Visual Theatre: attracting customers and driving footfall
The UK retail design industry recognises some great exemplars of VM visual theatre at the annual VM & Display Awards. Amongst the many worthy winners at last year’s awards were luxury retailer Burberry who installed a dramatic hot air balloon pop-up store at Heathrow’s Terminal 2. This eye-catching installation provides a perfect example of how brands can attract and drive footfall while at the same time deepening customer knowledge (and thereby connection) through brand stories. The Burberry balloon concept talks to the age-old craft of gabardine production by introducing customers to the achievements of Air Commodore Maitland who took up ballooning in 1907 and who wore Burberry gabardine for his pioneering flight.
And who can forget online fashion retailer Missguided’s first bricks-and-mortar store at Westfield Stratford City? They must be congratulated for their exciting physical articulation of their brand – their instore VM and branding really is perfectly relatable and engaging for Generation Z!
Of course ‘visual theatre’ is equally important for restaurant and bar design.

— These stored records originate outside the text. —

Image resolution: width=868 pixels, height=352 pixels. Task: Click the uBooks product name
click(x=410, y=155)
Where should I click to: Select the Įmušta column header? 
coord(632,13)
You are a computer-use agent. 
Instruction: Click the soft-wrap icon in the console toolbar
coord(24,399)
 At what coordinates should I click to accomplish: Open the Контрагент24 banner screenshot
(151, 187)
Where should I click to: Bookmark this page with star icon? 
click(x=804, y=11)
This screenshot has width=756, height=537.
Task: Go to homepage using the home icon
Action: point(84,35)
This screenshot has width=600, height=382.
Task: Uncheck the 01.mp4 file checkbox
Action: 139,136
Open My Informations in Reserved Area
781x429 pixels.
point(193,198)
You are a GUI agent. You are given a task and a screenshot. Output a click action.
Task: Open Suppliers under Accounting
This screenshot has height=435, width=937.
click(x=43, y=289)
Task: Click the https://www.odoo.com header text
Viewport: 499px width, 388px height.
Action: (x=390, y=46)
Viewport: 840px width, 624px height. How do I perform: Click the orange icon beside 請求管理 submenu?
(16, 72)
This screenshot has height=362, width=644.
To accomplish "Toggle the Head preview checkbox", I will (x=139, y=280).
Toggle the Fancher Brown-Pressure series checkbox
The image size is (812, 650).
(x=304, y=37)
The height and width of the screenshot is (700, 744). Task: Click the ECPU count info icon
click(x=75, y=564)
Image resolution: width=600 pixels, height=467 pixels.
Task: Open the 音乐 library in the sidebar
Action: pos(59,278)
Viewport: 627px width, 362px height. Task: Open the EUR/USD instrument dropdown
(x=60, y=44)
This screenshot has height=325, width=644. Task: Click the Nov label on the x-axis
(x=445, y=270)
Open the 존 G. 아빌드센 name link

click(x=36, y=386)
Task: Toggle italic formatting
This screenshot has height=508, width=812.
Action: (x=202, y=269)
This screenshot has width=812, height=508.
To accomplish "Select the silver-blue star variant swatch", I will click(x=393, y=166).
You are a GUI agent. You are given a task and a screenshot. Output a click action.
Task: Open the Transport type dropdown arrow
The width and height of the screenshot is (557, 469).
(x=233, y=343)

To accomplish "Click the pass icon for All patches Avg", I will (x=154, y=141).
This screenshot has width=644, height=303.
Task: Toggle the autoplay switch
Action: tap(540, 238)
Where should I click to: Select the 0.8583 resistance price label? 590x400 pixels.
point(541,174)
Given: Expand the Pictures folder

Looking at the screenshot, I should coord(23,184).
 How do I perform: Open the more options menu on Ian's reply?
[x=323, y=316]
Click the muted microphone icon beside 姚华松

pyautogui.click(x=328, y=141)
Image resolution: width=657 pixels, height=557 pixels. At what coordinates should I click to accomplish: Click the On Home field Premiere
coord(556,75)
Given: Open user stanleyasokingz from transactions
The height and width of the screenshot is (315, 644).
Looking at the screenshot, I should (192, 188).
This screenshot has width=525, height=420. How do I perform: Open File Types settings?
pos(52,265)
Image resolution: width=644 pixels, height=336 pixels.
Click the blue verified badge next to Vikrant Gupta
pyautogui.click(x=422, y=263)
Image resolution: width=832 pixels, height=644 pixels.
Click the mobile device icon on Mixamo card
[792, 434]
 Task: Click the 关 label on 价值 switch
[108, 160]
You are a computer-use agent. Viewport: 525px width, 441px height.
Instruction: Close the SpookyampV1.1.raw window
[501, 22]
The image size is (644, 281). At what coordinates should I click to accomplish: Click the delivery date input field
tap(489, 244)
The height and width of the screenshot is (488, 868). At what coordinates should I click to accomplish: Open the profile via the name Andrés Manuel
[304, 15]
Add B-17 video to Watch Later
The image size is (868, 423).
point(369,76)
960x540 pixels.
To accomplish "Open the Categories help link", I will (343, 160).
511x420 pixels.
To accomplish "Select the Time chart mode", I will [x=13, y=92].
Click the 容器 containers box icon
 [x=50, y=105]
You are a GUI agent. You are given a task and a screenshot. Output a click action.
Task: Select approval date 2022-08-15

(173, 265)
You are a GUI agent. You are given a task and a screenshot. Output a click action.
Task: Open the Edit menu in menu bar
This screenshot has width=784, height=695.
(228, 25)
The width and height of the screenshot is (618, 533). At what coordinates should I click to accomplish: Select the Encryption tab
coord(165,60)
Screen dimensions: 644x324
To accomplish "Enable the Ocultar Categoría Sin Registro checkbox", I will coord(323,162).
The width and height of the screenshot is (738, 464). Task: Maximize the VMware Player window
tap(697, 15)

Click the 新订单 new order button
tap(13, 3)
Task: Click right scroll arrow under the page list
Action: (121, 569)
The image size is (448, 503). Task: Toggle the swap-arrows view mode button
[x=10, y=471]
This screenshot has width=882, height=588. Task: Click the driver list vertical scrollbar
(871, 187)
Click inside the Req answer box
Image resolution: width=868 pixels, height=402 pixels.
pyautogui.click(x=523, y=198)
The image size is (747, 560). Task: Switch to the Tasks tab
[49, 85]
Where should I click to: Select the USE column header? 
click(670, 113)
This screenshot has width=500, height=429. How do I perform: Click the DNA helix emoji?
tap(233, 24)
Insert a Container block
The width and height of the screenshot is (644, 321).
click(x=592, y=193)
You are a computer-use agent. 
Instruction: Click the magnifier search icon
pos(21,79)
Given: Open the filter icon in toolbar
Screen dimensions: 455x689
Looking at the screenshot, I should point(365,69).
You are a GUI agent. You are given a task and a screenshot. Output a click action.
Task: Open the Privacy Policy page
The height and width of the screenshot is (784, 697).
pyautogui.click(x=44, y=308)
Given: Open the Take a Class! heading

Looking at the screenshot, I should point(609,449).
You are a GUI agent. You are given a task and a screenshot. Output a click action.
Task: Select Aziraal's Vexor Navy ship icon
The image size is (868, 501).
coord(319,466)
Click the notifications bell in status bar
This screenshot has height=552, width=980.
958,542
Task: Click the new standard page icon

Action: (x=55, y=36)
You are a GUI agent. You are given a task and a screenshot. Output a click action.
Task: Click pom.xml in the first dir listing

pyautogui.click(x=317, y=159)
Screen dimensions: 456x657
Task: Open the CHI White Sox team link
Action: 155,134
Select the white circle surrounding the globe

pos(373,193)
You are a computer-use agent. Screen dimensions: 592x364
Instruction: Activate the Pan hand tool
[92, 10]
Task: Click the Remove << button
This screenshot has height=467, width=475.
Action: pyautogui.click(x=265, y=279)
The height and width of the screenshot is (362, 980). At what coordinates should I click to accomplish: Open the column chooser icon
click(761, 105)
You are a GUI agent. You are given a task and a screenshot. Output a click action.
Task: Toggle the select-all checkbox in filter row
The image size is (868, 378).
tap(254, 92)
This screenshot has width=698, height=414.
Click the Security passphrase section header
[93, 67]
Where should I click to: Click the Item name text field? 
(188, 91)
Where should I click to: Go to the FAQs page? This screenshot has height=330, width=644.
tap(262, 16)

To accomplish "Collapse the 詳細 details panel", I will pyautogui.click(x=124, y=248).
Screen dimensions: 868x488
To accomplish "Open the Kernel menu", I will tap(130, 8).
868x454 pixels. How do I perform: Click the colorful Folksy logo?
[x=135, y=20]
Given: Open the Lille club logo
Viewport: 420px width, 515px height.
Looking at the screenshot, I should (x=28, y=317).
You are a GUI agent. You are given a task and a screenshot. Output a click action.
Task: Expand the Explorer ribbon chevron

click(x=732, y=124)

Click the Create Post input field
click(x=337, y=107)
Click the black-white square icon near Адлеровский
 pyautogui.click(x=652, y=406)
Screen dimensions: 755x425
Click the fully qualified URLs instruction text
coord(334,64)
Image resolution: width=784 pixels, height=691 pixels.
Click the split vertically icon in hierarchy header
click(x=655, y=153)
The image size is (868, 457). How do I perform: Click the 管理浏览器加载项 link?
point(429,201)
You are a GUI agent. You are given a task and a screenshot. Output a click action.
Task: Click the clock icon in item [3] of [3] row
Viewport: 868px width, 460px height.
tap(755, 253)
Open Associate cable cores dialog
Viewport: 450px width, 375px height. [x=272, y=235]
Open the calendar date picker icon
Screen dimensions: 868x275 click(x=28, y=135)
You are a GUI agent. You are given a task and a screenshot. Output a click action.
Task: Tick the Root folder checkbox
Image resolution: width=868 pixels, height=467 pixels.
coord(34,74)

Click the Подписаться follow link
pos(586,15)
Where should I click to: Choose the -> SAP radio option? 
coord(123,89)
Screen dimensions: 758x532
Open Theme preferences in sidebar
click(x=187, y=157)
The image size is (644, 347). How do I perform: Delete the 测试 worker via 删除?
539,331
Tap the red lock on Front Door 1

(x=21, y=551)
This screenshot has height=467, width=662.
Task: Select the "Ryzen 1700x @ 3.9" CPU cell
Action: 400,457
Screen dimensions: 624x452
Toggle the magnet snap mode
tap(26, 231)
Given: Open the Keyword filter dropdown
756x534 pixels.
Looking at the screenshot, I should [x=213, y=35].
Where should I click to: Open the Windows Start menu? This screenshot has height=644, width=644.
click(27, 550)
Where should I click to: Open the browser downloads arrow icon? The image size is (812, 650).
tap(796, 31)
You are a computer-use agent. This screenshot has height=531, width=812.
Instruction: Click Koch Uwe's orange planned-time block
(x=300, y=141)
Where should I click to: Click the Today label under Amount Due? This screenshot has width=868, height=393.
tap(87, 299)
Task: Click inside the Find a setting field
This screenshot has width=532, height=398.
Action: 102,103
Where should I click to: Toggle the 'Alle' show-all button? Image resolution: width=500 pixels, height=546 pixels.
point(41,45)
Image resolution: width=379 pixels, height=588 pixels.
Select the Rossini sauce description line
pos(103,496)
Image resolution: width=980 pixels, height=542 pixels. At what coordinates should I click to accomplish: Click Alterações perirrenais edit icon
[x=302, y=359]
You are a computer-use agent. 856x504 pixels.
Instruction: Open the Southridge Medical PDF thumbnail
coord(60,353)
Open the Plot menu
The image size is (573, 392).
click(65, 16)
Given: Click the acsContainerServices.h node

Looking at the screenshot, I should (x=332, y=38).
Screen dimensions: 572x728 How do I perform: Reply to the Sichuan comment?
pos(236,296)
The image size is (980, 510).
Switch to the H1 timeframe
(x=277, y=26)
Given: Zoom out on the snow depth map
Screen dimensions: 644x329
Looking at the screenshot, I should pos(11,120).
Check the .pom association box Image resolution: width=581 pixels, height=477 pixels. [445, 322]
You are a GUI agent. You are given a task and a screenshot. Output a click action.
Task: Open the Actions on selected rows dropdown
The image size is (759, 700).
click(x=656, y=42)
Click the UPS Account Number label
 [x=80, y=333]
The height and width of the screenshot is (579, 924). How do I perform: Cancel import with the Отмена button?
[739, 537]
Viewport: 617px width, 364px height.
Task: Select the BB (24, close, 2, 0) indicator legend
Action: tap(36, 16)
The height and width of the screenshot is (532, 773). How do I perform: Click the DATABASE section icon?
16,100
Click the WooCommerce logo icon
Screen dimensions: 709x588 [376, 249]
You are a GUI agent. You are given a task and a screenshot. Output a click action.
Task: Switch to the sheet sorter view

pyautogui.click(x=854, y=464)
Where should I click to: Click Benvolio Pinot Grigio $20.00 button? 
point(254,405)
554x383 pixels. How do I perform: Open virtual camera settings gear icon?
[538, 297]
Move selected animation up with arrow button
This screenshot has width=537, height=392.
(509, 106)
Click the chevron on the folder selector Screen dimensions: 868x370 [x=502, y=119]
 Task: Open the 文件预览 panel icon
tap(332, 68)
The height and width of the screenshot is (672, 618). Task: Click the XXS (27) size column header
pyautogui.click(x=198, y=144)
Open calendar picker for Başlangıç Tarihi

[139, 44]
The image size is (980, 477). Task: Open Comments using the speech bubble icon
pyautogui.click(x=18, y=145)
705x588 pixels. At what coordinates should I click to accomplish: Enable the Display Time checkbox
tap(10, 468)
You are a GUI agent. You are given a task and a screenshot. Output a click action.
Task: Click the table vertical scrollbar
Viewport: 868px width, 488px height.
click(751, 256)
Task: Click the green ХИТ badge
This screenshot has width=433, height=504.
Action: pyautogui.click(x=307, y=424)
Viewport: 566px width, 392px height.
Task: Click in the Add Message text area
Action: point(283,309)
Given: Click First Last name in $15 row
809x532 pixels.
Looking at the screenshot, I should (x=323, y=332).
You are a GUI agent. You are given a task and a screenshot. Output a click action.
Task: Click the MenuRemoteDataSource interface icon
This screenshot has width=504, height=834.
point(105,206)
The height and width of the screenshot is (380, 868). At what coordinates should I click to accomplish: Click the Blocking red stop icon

In our recent concept for new Italian restaurant Bancone in London’s Covent Garden, the open kitchen allows diners to immerse themselves in the excitement and creativity of chefs preparing fresh, traditional, artisanal dishes. Even passers-by can enjoy watching fresh pasta being made in the window…very tempting!
The role of Instagram for VM
With our distillery tasting bar concept for Sipsmith London it wasn’t only the visual theatre that was important. The critical role of Instagram was also a key element in the brief. Instagram is obviously huge for brands today so we carefully considered the back wall behind the bar and ensured maximum standout for the brand precisely behind where Sipsmith’s talented mixologists ply their craft. We created a sculptured polished copper swans head and below this sits the hero product in glass balloons on display pedestals. This unforgettable brand backdrop has proven to be a terrific success on Instagram for Sipsmith.
Brand Stories: an intrinsic part of the Customer Journey
VM that is strategically placed should encourage customers to browse and engage with your brand in a new and compelling ways. We recently worked with the Welsh jeweller Clogau on a new store concept to showcase their brand’s rich heritage around the store.
The new store navigation enables customers to explore the full extent and depth of Clogau’s collections as well as aligning the experience with their online presence and facilitating their cross-channel seasonal marketing campaigns – vital today to support the omni-channel customer journey.